Tabii, temcit pilavı gibi hep söylerim. Beslenme çantanı doğru dolduracaksın. Yani kendi kültürünü öğrenip özümseyeceksin ki estetik taşıyan sanat ürünleri üretebilesin. Salt müzik için değil sanatın her dalı için geçerli bu. Şairler, ressamlar, heykeltraşlar ve yazarları da kapsıyor.

Sevgiyi ıskalamayacaksın


Biraz da politik açıdan bakarsak şu anda ülkede durum nasıl?

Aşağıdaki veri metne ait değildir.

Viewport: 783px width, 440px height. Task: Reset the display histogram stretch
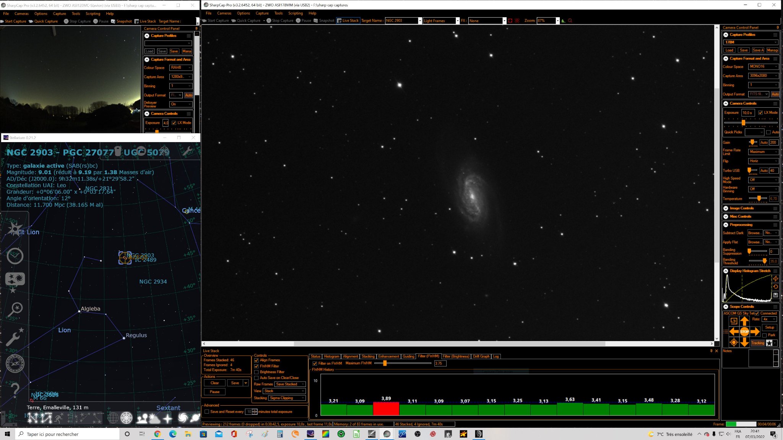(775, 287)
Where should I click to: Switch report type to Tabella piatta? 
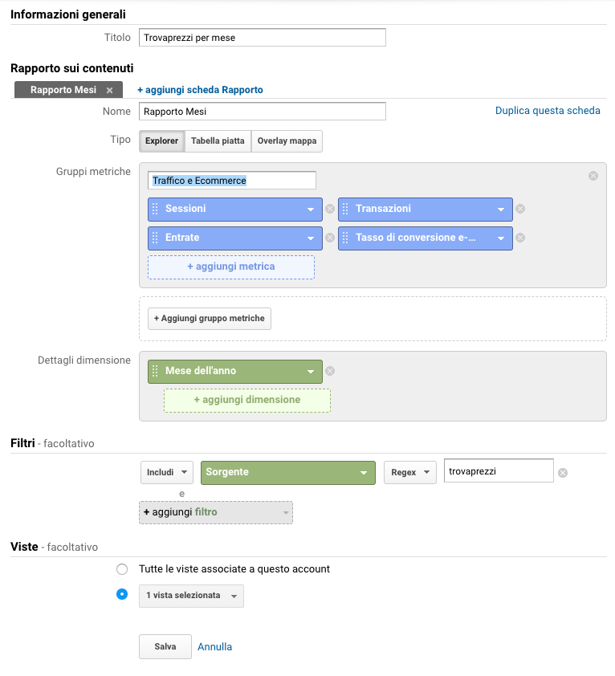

Bugünlerde hiç rastlanmıyor böyle bir şeye ülke genelinde. Hoşgörüsüz bir toplum olduk. Oysaki her şeyin temeli sevgidir. Şunu hep söylerim: Hiçbir sevgiyi ıskalamayacaksın. Biraz Çetin Altanımsı oldu (Enseyi karartma) ama inancım budur.

Sayın Berkay, beslenme çantası tam dolmazsa ne olur?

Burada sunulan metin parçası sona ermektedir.